大学卒業後、青年海外協力隊として海外への派遣が決まっていた。ところが新型コロナウイルス感染症の拡大のため、国外へ出ることが出来なくなってしまった。
縁あって同じ青年海外協力隊で、海外派遣を待つ仲間と共に上士幌町で国内研修をすることになった。研修では約5か月滞在し、その中の1か月の間、生活体験住宅に入居し上士幌町で色々な経験をしたそうだ。
長いもの収穫、酪農の手伝い、町の人の困りごとの手伝い(例えば庭掃除、窓拭きなど)与えられた仕事だけをするだけでなく、町の困りごとを自分たちで探すこともした。些細な仕事もあったが、町のことを知ったり、町の人に自分のことを知ってもらうには良い機会だったそうだ。
上士幌町での研修が終わり、半年後、海外に派遣されることが決まった。それまでの少しの期間だけでも、生活体験モニターとして上士幌に滞在ができないか相談し、滞在が決まった。
2度目の上士幌はもう知らない町ではないし、懐かしい気がしたそう。それに以前知り合った町の人と再会するのもとても楽しみだったと言う。青年海外協力隊の研修で町の、色んな年代・職業の人と知り合い、それが大きな安心となり上士幌にいたいと思う理由だったという。
1度目に来たときは初秋だったが今回は夏を体験した。夏は本州と比べると過ごしやすい、エアコンがいらない、そして早朝は寒いことを知った。オンラインで語学研修を受けながら上士幌で海外へ行くまでの日を過ごした。
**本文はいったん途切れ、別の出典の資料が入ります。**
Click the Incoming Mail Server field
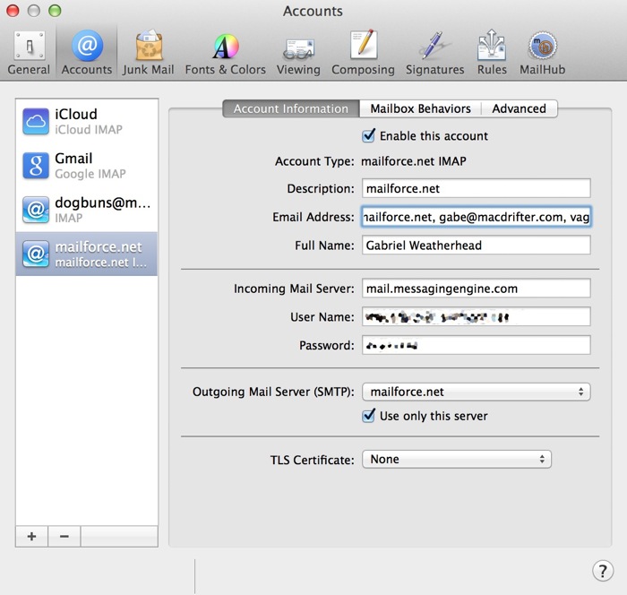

生活して感じるのは町がコンパクトにまとまっているので車が無くても生活がしやすいことだそう。歩いてスーパーや公共施設に行ける。しかし不便なところもある。町内の店は18~19時に閉まってしまうし、欲しいものが町内で買えないこともある。帯広市までは、4、50分かかり、バスは片道970円もする。その支払いに交通系ICカードは使えない。
そんな不便なこともあるが、車があれば上士幌からは道内旅行がしやすいことも分かった。上士幌は北海道の真ん中近くにあるので北海道を楽しみたい人には上士幌町はおすすめだという。
新型コロナウイルス感染症の終息が見られず、自分の海外派遣が不透明になり、2か月間の滞在を1年に延ばし、1年を通して生活体験をする中で冬の厳しさも知ったと言う。
夏は本州に比べて断然過ごしやすいが、冬の寒さは厳しい。量は少ないと言っても雪は降るので除雪はしなければならないし、暖房費(灯油代)が月に2万円前後かかったことも、野菜の値段の高さにも驚いた。
1年に延ばした生活体験の中で色んな体験をし、町なかの色々な人とも知り合い、その繋がりを心地よく感じるようになった。そんな生活を送るうち海外派遣を待つより、この北海道で暮らそうと気持ちが傾いていった。
もともと料理が好きなこともあり、十勝の食と気候も自分に合っていると感じた。食や気候だけでなく広々とした景色も気に入っている。しかし、不便なところもある。自分の経験から、移住を考えている人は冬の生活体験をした方がいい、と強く思うそう。
北海道で暮らすことを決めたからといって仕事や住宅はすぐには見つからなかった。とにかく北海道暮らしがしたい、上士幌で暮らしたいと思う気持ちが先だった。しかし仕事を探すうちにだんだん自分のやりたいことが見えてきた。すぐには出来なくてもやりたいことにつながるような仕事をしたい、であれば何でもいいわけではない。住宅も町営住宅はまず仕事が決まっていないと入れないし、民間のアパートでは生活を圧迫する家賃になってしまう。やりたい仕事とできる仕事の合致が難しかったそうだ。
幸い、生活体験の期限が切れる前にひとまず仕事と住宅を見つけることが出来たが、上士幌町では仕事にしても住宅にしても「ある」時に決めないと次はないかもしれない、と感じたそう。「選ぶ」ではない、「それに決める」かどうか、とも言える。それだけに勢いだけで移住してしまうと苦労する人もいるのではないだろうか、と。
彼の夢、思いが上士幌で形になって欲しいと願わずにはいられない。
★プロフィール
2020年に青年海外協力隊の国内研修で初来町。